-- DATA TO PROCESS follows --

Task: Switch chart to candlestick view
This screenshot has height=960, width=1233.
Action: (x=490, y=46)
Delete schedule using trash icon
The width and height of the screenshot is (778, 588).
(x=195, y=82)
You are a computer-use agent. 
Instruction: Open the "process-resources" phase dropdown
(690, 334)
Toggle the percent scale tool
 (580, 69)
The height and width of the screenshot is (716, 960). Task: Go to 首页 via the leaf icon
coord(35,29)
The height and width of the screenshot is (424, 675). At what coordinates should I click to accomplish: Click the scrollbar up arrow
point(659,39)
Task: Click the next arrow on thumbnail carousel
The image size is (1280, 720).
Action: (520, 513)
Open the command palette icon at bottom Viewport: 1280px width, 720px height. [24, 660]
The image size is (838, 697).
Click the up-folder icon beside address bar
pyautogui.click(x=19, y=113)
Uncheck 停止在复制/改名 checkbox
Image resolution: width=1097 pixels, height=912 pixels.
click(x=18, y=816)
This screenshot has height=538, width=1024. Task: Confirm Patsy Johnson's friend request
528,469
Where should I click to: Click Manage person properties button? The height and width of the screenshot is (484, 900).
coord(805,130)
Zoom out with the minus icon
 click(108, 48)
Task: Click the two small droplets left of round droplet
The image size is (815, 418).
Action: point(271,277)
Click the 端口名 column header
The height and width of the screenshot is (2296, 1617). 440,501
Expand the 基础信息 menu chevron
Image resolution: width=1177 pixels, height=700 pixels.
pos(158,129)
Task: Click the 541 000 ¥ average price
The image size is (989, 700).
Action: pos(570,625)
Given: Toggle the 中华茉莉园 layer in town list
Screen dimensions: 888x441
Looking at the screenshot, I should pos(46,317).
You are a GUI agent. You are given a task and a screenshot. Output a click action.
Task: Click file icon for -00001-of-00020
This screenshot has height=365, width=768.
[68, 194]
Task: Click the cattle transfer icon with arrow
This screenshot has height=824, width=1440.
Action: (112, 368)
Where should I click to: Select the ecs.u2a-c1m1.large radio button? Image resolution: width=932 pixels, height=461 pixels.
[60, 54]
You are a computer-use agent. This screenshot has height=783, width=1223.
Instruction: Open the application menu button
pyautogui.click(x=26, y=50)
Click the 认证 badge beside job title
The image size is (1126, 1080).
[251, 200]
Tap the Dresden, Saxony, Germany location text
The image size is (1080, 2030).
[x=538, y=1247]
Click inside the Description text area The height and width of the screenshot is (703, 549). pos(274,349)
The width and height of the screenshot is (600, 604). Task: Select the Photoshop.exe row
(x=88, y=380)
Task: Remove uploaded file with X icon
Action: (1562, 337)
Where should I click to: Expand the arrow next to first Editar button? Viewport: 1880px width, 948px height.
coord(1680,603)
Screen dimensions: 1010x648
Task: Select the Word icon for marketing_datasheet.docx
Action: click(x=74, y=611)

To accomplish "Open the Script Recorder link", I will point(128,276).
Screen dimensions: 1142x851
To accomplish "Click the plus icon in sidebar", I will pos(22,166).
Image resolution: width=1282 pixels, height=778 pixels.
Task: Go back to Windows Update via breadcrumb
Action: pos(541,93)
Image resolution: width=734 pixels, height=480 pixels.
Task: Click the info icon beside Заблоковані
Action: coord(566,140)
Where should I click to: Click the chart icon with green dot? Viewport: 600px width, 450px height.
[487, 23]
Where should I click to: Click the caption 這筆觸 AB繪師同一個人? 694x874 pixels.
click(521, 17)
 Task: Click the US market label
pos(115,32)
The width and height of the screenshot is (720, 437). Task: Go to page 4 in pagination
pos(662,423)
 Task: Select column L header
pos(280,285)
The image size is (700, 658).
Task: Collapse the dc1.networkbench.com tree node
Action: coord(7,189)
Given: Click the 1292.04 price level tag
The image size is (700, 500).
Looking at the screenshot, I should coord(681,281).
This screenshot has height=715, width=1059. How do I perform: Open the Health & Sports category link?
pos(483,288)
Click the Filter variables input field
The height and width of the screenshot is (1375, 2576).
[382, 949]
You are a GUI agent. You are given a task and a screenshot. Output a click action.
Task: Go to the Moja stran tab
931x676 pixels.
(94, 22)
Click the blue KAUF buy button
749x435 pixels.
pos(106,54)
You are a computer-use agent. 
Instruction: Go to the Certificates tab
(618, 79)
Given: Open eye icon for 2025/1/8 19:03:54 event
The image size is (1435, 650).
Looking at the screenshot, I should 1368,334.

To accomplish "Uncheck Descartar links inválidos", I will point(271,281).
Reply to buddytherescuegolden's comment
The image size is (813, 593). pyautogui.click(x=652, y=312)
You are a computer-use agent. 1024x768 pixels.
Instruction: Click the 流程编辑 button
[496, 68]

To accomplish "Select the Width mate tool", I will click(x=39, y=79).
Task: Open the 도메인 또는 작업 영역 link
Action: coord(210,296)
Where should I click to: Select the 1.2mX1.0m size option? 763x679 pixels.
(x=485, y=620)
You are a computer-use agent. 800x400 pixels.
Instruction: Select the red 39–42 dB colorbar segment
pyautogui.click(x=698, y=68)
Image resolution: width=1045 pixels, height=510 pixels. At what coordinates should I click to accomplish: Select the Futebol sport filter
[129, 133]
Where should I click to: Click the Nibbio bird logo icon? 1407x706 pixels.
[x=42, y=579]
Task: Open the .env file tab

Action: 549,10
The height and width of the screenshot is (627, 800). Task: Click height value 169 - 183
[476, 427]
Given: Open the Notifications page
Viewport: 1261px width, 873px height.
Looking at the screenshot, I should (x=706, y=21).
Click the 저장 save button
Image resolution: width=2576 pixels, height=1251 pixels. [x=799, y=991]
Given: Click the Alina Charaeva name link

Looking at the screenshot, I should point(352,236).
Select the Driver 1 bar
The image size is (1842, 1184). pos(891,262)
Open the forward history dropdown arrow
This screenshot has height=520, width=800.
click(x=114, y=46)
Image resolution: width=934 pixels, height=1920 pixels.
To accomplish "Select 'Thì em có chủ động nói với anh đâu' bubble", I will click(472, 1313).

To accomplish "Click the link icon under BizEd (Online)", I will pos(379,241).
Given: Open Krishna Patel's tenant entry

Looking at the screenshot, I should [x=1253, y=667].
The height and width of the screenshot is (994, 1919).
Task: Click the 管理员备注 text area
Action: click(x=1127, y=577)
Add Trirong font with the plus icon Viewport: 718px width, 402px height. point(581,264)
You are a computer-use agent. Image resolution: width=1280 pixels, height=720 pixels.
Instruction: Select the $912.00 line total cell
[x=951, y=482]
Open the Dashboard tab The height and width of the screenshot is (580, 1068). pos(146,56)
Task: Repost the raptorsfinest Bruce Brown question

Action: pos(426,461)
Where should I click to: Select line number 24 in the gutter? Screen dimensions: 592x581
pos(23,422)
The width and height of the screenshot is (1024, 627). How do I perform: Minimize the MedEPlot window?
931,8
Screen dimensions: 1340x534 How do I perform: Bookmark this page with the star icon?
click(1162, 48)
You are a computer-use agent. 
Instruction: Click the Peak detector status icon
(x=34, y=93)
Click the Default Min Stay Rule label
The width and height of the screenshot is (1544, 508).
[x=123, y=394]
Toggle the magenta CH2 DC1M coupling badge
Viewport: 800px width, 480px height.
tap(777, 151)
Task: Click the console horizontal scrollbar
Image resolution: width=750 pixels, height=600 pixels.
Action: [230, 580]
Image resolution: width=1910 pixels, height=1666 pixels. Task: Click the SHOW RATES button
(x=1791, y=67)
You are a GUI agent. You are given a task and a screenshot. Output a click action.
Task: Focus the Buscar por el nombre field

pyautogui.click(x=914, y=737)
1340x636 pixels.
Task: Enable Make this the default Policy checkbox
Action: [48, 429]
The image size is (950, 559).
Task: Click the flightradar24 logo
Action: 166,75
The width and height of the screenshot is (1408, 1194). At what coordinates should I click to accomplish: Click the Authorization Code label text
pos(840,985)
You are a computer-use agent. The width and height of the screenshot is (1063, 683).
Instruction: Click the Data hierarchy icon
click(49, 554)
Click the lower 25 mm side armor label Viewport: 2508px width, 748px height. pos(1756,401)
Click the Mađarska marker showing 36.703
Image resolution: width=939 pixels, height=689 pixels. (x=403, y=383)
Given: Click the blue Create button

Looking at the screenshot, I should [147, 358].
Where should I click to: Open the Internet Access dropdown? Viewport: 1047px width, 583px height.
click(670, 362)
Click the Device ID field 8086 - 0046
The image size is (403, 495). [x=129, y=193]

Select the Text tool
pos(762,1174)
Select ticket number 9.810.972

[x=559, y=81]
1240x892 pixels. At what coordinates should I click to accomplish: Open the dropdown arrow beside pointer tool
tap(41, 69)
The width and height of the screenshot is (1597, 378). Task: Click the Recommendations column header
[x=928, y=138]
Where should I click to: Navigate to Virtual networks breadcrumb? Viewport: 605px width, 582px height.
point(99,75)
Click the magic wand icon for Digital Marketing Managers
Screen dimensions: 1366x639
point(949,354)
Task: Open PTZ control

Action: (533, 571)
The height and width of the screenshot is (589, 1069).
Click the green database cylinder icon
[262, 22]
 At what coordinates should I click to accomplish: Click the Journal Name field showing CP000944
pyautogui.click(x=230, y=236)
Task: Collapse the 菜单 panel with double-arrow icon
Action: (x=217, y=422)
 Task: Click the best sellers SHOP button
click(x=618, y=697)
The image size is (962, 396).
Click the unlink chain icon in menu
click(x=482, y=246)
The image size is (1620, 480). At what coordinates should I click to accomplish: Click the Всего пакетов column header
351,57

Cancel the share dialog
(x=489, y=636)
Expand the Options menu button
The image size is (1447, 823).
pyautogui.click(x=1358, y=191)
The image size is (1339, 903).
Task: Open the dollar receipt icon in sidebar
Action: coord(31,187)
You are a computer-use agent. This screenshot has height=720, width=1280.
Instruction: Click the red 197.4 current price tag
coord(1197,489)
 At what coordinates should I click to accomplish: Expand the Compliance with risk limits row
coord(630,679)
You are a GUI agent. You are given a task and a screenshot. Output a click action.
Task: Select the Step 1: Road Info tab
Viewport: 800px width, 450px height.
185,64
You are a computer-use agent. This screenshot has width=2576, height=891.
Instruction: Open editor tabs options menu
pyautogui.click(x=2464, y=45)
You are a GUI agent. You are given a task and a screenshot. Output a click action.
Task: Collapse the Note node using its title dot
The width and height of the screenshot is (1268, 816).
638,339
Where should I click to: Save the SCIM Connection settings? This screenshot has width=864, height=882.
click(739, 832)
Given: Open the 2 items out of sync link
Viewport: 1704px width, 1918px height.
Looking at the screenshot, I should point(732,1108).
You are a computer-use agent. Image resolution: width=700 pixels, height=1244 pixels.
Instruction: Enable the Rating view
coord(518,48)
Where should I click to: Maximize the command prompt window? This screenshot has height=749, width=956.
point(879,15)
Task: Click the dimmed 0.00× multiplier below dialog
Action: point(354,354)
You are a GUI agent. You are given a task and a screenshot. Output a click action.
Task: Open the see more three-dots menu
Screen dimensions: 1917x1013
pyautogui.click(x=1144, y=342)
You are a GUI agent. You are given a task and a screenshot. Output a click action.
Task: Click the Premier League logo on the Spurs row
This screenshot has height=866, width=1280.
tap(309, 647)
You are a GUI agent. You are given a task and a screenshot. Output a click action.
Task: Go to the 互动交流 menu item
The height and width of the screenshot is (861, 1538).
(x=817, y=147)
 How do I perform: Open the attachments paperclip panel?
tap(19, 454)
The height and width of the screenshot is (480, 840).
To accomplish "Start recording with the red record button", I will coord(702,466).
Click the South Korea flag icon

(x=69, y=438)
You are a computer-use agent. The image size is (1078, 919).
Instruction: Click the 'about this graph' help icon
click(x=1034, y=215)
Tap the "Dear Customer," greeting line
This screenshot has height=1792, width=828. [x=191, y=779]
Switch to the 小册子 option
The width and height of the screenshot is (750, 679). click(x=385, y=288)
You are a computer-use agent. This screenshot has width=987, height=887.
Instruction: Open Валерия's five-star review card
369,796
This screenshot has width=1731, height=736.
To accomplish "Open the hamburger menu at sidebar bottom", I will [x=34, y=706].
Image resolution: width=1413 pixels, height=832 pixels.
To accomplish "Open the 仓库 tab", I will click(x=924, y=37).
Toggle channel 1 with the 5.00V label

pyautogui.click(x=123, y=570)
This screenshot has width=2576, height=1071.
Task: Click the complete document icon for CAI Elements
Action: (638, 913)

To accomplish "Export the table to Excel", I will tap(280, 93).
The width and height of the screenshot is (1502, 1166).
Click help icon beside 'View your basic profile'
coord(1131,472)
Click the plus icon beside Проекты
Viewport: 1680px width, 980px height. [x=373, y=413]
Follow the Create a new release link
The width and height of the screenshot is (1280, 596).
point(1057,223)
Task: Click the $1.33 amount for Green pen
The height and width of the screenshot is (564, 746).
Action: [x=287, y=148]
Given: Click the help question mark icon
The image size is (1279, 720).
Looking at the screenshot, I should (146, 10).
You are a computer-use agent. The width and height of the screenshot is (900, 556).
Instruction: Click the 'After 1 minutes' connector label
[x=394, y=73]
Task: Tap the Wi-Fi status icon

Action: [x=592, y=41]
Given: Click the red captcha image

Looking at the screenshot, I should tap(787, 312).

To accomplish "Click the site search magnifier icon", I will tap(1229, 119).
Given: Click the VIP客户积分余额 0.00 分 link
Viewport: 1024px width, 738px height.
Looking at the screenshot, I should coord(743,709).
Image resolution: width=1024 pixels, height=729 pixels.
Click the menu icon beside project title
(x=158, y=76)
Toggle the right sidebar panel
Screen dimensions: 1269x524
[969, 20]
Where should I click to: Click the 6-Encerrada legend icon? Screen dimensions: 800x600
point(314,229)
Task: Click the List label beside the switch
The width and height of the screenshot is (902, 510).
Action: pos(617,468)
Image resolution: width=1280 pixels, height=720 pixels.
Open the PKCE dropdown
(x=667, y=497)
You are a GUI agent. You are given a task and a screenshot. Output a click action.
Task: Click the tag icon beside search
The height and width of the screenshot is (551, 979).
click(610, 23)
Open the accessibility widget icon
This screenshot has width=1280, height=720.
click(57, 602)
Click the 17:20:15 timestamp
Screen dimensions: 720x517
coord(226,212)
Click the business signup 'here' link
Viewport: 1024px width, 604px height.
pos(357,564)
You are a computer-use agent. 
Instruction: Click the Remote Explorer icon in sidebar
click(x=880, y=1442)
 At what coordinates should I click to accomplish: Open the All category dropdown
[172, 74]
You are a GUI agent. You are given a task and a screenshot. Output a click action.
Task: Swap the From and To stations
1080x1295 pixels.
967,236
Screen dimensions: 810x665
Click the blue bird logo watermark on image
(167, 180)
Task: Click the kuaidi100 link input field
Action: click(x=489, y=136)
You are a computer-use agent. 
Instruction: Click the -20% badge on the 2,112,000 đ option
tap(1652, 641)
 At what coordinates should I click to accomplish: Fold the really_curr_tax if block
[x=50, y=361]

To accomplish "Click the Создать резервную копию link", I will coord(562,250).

-- DATA TO PROCESS concluded --

### WHAT TO PRODUCE
With "using" as the string to match, show every line of the entries above that has it.

### WRITTEN ANSWER
Delete schedule using trash icon
Task: Collapse the Note node using its title dot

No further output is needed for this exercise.